# Sloshing Sound in Bottle Baby



## zpedersen (Jan 2, 2017)

Hello Everyone,

First time goat owner (super newbie) and first time poster. 

We've got a bottle baby boy who was the runt of the group. Momma had FIVE kids. The first two are super healthy, third one is our bottle baby, and the last two died within 12 hours of birth  Momma seemed to reject our bottle baby so we took over feeding him.

NOW, on to the question. I've noticed a sloshing sound after feeding him. Being the paranoid person I am I was concerned. Am I completely over reacting? Or could this be a bad sign? He's still the smallest out of the group but overall he seems in good health.

Thanks for the help guys!

I've LOVED reading all the forums and absorbing all the knowledge I can


----------



## Goats Rock (Jun 20, 2011)

Bump - I've never had this, but I am sure someone can give you a good answer. Sorry you lost 2.


----------



## ksalvagno (Oct 6, 2009)

What are you feeding him? How much and how often? What is his weight? Is he pooping and peeing?


----------



## zpedersen (Jan 2, 2017)

Feeding him Milk Replacer (specifically for goats) 4 times a day. He eats between 2-5 oz a feeding. Last weight I have on him is 2lbs 15oz. I'll get a better weight on him later today and update.


----------



## anawhitfield (Jun 9, 2013)

I am wondering if all that water from the Milk Replacer is what's causing it. 
Try feeding him regular whole milk from the grocery store (warm it up on the stove - not in the microwave). And you can even put a dab of molasses in it to make it a little sweet  Or if you can get goat milk would be even better.


----------



## ksalvagno (Oct 6, 2009)

Many times milk replacer is the problem even if it has no soy in it.


----------



## Ranger1 (Sep 1, 2014)

Is the sloshing immediately after feeding him or hours later? My kids always slosh right away, just because they drank a whole bottle of milk-that's totally fine. If he's sloshing hours after eating is when you need to get worried.


----------



## zpedersen (Jan 2, 2017)

I noticed it around 30 minutes after feeding and then again 2 hours after feeding. 
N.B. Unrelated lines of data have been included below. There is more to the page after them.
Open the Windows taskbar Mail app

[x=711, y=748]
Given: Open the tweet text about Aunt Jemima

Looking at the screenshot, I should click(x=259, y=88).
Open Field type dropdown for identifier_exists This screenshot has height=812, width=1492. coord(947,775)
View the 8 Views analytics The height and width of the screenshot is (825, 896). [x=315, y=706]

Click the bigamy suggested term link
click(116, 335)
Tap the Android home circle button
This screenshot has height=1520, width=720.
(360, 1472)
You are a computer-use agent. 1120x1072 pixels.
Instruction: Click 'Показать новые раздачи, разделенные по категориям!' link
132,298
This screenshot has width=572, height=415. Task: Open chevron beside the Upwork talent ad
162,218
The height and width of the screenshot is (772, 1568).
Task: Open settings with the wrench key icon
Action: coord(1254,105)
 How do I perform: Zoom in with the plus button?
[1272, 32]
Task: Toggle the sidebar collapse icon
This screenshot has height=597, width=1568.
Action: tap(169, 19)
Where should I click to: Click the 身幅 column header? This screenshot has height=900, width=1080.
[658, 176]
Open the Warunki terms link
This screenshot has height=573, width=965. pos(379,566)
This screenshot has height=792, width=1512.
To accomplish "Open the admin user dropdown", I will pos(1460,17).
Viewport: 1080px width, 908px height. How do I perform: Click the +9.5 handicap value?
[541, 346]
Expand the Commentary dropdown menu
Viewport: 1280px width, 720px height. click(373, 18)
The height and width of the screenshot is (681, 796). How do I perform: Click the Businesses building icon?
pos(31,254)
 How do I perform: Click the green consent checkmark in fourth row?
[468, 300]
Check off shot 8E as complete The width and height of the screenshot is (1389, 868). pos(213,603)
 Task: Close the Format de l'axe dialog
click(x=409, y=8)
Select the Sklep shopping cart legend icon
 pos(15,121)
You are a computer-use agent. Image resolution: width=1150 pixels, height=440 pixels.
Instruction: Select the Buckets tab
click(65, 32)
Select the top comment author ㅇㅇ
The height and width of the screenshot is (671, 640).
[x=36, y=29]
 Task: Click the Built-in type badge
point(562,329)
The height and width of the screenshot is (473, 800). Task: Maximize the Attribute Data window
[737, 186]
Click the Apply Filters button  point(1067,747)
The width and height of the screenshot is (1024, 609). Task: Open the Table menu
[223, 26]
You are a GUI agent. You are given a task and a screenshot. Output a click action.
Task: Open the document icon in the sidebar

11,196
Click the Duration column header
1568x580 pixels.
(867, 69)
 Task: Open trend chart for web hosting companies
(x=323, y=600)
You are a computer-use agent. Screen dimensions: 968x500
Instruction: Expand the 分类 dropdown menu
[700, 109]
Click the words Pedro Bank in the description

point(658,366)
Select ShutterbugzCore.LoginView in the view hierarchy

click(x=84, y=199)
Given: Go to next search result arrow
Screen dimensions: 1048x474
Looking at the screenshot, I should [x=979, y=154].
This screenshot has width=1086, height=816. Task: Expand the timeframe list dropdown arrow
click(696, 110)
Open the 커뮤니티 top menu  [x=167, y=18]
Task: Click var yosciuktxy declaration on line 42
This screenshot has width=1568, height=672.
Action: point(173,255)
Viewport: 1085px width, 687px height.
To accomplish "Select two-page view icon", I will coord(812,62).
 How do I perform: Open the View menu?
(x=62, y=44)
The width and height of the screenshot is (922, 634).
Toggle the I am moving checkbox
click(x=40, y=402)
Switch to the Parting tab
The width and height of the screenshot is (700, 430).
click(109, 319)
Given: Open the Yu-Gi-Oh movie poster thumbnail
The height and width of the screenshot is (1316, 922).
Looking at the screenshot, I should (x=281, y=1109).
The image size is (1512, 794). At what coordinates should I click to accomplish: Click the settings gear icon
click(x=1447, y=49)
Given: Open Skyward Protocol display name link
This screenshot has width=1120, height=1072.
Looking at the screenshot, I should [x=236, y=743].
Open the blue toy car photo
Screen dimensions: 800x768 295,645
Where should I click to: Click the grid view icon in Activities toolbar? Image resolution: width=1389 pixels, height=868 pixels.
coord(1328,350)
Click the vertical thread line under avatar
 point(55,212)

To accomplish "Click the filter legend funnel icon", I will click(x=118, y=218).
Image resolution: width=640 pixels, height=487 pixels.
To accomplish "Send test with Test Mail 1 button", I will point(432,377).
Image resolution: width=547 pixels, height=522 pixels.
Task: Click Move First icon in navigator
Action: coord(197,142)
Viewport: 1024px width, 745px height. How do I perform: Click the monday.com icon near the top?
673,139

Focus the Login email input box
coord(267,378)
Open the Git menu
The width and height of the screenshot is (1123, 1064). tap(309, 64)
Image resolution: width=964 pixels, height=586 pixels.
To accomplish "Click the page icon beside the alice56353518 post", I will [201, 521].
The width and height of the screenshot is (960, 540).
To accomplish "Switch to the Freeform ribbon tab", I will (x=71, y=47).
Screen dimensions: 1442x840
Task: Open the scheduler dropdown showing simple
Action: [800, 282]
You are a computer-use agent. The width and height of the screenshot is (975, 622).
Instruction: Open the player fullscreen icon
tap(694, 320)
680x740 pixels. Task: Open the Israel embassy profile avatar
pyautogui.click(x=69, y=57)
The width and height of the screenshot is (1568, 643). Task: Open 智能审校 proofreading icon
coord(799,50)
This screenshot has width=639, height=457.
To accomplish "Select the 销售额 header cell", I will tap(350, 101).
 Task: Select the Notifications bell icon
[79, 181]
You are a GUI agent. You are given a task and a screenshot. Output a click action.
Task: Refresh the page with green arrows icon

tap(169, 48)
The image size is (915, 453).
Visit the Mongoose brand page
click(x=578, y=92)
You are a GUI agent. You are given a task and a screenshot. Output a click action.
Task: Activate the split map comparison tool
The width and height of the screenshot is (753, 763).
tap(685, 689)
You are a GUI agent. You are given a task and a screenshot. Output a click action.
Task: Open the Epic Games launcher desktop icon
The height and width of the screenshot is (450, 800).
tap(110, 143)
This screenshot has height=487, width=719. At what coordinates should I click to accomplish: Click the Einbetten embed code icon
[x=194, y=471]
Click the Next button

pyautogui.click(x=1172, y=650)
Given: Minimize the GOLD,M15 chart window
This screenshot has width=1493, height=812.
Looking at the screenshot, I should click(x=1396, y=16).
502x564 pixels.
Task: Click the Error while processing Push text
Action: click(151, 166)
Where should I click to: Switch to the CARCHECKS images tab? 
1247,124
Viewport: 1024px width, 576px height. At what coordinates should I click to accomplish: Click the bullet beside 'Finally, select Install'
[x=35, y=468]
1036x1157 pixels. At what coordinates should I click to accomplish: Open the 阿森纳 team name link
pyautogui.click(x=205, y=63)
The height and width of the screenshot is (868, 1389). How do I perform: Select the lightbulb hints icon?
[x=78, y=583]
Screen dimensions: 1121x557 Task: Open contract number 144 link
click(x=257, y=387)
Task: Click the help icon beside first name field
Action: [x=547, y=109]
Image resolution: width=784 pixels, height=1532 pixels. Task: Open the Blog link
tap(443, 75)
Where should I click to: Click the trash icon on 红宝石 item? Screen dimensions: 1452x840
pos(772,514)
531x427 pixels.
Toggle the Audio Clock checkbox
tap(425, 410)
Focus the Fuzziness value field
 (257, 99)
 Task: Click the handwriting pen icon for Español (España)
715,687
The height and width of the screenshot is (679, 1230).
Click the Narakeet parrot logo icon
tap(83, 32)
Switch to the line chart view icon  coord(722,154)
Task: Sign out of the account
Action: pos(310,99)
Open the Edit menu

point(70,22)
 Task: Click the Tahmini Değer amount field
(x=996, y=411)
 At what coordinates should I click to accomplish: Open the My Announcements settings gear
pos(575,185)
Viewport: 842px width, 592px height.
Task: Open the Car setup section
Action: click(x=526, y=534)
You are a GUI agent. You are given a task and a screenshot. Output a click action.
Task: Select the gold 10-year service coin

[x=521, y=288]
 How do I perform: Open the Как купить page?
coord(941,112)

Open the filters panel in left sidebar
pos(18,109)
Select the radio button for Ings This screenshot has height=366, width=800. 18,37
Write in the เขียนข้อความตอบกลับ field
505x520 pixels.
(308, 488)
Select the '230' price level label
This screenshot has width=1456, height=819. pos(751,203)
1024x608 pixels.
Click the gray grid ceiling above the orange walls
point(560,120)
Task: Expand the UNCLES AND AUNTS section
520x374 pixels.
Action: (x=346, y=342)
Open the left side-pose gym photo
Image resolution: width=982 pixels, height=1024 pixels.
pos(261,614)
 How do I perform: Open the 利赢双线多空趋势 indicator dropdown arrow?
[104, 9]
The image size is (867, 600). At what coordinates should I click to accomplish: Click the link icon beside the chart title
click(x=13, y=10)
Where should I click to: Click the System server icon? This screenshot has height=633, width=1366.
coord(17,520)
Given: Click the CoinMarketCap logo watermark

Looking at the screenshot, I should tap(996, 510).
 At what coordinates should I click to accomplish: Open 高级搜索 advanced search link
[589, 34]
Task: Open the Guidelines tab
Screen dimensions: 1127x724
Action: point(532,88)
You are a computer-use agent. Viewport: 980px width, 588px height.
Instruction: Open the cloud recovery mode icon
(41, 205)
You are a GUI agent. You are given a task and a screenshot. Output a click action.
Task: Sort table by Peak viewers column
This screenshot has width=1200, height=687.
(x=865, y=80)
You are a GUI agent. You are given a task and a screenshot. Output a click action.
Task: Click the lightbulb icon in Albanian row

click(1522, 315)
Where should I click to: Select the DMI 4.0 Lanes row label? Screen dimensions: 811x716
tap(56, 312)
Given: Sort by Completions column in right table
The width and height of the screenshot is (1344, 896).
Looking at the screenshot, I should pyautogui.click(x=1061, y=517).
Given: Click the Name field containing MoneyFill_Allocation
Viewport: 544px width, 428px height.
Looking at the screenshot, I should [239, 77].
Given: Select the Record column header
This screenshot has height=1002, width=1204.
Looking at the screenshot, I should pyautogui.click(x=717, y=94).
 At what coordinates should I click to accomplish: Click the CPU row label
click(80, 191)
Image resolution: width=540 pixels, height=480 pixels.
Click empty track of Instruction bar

I'm going to pick up whole milk and give that a try today.


----------



## ksalvagno (Oct 6, 2009)

You need to do 24 hours of electrolytes only if changing milk.


----------



## Jessica84 (Oct 27, 2011)

Does he act unsteady on his feet at all? Look up floppy kid syndrome, one of the symptoms is you will hear a sloshing sound if you gently sway the kid back and forth. One of the other things to check, although I never tried this just saw a few YouTube videos is to hold the baby about 6" of the ground and drop it and if it doesn't land on its feet then it's FKS. I've only ever had 2 cases and the two things I noticed was the sloshing and the baby just kinda acting unsteady, kinda like a new born that had found its legs but not 100%


----------



## zpedersen (Jan 2, 2017)

Doesn't seem like floppy kid syndrome. He's not quite up to par with his sisters (he hasn't ever been, he's the runt) but he's still jumping and running around the yard with everyone


----------



## happybleats (Sep 12, 2010)

I agree to switch to whole cows milk. Also taking a milk break before switching. at least 12 hours no milk. Feed electrolytes in place of milk...gives time for him to digest his milk. When ready to feed milk again..be sure not to over feed him...10-12% of his body weight in oz to start...do this by weighing him and multiply by 16 to get his weight in oz. then multiply by 10-12% to see how much per day he needs....divide into 4 feedings...feel his tummy after bottle, you want a flat but firm tummy, not sunken in and not too poochy...adjust the amount accordingly


best wishes


----------